Search the material below for the word "will". Copy every line where it is found.

**DATA PROVIDED**:
^^^^
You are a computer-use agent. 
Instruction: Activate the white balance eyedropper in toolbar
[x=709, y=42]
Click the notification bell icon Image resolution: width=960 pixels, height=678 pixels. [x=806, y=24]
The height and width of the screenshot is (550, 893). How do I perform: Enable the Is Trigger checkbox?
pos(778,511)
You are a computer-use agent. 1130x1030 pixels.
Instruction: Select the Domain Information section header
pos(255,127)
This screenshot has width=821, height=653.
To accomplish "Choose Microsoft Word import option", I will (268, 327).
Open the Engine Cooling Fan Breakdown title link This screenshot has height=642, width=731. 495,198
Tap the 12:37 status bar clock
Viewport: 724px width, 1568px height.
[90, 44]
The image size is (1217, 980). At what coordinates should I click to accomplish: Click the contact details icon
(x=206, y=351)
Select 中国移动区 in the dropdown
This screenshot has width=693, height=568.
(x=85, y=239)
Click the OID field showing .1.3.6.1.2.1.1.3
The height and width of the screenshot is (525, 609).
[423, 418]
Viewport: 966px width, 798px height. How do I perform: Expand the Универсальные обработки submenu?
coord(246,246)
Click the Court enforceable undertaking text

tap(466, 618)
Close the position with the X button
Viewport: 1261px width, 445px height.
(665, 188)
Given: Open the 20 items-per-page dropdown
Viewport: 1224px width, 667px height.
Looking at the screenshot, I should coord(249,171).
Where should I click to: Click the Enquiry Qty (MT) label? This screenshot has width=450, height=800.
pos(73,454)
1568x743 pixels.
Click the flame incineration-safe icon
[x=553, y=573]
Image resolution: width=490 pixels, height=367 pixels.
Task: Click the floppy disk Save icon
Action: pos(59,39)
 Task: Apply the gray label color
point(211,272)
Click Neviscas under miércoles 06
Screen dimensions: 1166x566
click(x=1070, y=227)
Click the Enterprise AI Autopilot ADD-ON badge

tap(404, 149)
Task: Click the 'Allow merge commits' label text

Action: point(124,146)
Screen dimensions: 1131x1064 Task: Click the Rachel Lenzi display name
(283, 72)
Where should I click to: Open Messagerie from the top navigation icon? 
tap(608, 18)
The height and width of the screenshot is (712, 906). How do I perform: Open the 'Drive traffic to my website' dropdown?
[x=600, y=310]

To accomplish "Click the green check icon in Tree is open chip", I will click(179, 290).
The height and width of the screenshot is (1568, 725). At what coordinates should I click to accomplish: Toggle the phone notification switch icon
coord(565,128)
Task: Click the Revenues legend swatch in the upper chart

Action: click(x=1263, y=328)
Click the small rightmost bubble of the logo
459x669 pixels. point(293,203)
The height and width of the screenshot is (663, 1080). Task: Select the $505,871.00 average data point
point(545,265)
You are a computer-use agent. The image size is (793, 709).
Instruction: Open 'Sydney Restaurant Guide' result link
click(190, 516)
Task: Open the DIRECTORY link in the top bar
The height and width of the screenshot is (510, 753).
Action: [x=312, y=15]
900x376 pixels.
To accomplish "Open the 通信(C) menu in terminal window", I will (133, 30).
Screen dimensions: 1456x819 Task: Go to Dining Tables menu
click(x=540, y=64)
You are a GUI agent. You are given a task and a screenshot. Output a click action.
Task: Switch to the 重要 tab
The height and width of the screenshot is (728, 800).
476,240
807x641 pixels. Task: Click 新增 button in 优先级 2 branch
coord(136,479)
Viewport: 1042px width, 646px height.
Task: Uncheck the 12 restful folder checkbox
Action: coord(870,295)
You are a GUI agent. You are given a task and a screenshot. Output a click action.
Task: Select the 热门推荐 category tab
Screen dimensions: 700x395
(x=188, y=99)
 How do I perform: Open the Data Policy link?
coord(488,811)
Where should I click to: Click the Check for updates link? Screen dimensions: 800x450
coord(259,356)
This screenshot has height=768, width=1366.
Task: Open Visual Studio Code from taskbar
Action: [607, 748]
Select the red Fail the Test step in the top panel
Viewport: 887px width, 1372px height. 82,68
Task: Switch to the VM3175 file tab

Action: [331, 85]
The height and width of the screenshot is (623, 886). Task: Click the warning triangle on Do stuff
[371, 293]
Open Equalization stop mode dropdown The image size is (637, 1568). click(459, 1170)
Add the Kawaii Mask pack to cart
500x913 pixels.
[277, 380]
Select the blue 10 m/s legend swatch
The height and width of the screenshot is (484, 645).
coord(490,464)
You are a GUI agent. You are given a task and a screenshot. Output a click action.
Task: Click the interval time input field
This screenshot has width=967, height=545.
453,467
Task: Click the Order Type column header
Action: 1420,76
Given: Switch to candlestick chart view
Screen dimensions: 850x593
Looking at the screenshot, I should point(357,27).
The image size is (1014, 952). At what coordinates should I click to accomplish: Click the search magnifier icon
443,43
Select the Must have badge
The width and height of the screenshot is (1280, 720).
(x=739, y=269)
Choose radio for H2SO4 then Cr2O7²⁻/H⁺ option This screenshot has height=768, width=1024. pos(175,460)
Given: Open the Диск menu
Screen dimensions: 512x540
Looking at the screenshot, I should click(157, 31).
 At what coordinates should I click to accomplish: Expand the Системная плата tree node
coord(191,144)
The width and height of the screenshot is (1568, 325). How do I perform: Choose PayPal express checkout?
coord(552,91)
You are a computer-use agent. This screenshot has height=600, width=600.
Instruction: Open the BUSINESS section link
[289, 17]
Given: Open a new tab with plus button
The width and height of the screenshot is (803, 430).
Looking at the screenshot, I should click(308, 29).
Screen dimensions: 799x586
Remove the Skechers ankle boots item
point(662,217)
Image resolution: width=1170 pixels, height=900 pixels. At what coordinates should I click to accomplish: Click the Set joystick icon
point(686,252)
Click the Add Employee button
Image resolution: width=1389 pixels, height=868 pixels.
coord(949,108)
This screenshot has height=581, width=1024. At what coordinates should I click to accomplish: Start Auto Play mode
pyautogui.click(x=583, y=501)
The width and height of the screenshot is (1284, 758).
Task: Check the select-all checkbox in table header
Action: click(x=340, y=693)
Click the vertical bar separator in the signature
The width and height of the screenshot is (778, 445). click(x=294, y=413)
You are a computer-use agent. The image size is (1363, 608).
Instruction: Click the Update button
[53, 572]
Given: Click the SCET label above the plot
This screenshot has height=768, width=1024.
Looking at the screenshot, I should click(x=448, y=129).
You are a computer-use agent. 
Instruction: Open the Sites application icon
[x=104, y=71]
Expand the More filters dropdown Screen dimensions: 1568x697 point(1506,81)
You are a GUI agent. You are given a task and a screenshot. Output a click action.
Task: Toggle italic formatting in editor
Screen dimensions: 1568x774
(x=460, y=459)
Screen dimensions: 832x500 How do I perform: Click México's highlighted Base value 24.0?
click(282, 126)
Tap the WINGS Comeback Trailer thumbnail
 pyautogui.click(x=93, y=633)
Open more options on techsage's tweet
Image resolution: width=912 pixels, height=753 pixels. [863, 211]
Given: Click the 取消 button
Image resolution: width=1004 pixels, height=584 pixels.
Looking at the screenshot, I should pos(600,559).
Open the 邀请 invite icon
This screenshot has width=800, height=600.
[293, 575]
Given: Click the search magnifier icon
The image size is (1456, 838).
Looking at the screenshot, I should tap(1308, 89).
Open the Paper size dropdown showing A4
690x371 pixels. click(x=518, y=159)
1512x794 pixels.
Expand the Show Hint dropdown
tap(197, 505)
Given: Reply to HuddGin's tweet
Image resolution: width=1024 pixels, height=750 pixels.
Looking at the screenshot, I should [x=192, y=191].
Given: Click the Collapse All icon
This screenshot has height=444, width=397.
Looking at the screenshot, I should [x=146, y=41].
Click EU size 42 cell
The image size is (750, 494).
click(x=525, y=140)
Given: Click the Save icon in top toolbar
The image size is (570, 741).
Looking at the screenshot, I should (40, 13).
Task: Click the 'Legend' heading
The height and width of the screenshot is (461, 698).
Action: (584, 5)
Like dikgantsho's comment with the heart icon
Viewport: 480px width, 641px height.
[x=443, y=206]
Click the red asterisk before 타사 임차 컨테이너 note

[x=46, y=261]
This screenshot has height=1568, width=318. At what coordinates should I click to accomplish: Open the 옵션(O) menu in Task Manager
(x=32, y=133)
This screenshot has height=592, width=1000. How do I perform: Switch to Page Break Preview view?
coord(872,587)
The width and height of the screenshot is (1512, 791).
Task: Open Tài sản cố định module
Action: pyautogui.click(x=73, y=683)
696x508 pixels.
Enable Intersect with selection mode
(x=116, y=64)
^^^^
**ANSWER FOR THIS EXERCISE**:
To accomplish "Choose Microsoft Word import option", I will (268, 327).
To accomplish "Click the green check icon in Tree is open chip", I will click(179, 290).
To accomplish "Open the 通信(C) menu in terminal window", I will (133, 30).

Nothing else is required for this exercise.